(Collected data)
▶

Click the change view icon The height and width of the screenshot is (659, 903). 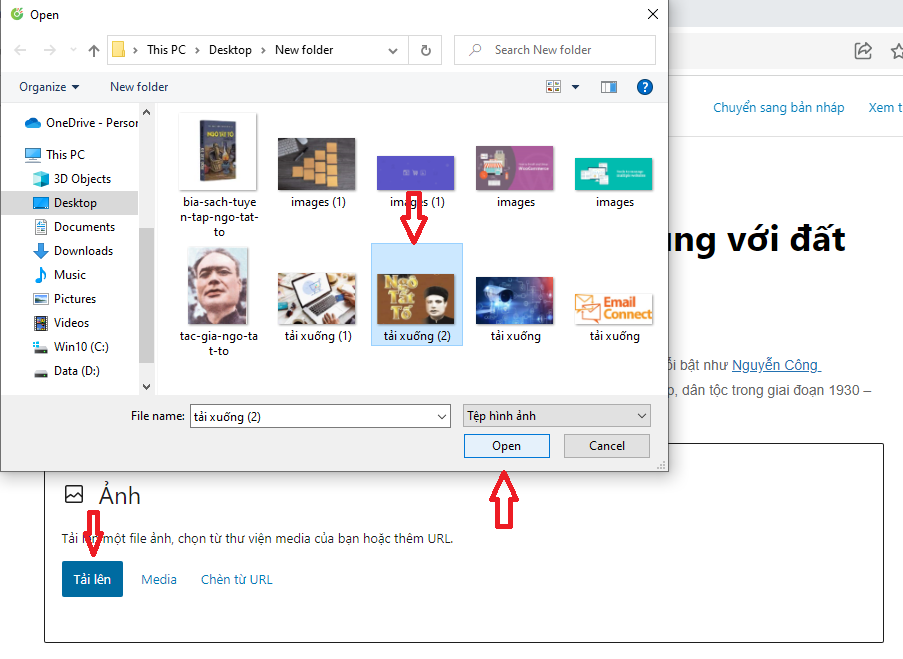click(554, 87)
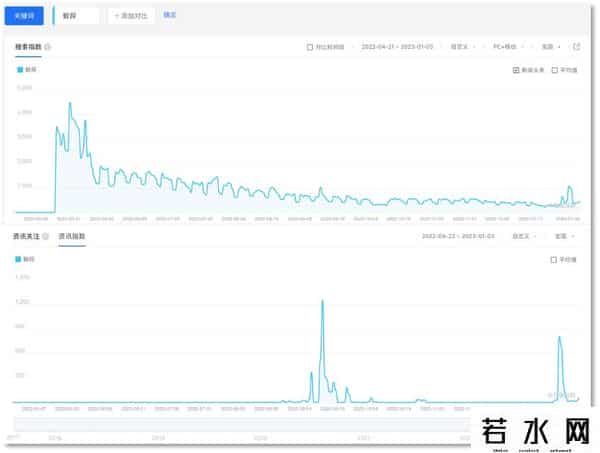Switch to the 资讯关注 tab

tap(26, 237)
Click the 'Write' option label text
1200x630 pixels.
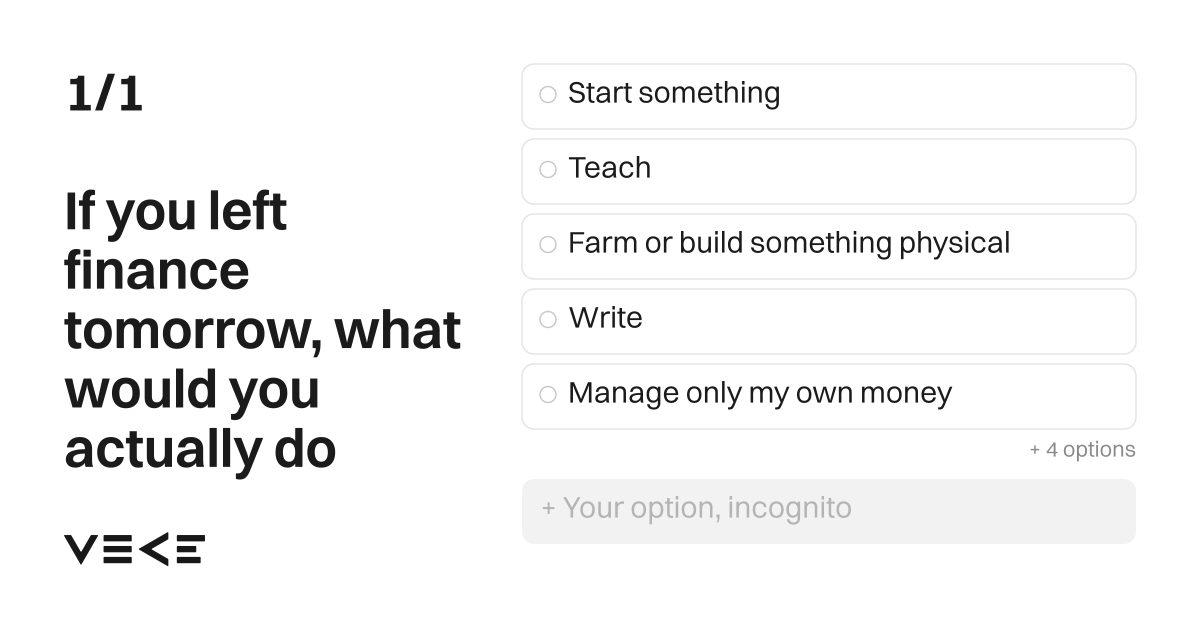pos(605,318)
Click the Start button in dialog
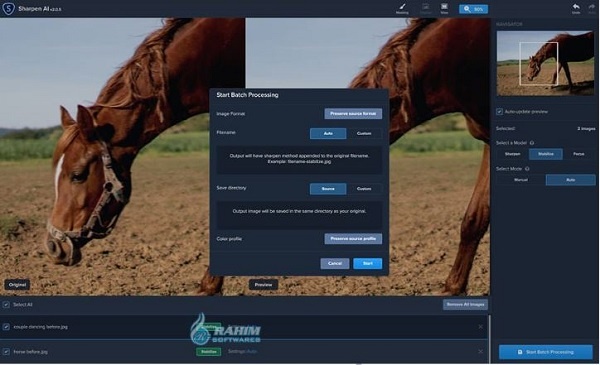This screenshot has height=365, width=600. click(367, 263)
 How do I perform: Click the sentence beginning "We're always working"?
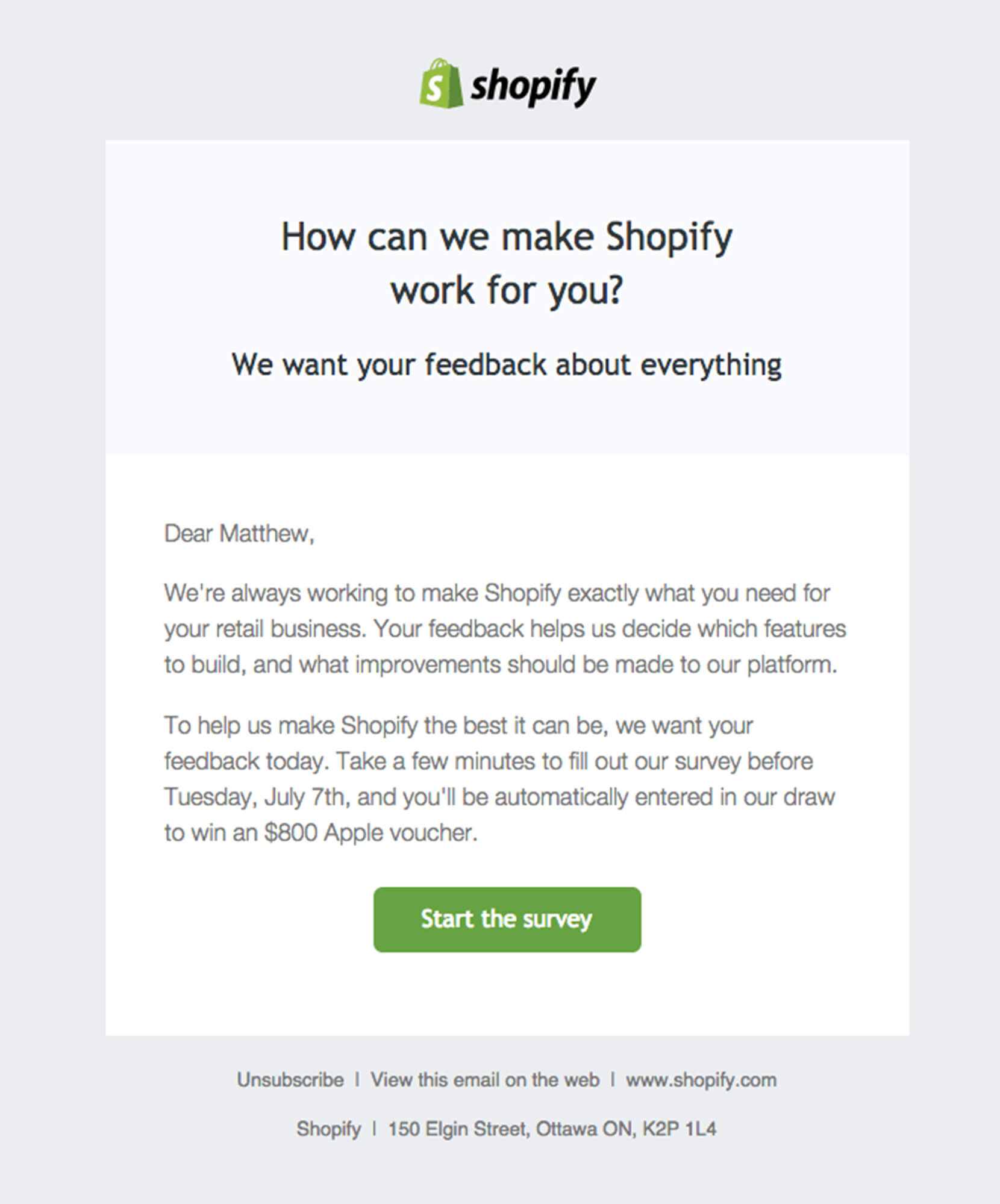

◀

* [Brief] From the line containing "1200x630 pixels." through the last line of the records above, reproduce every line exactly, leaving out the pictures.

* [Answer to the problem]
1200x630 pixels.
pos(605,318)
Click the Start button in dialog
This screenshot has height=365, width=600. click(367, 263)
 How do I perform: Click the sentence beginning "We're always working"?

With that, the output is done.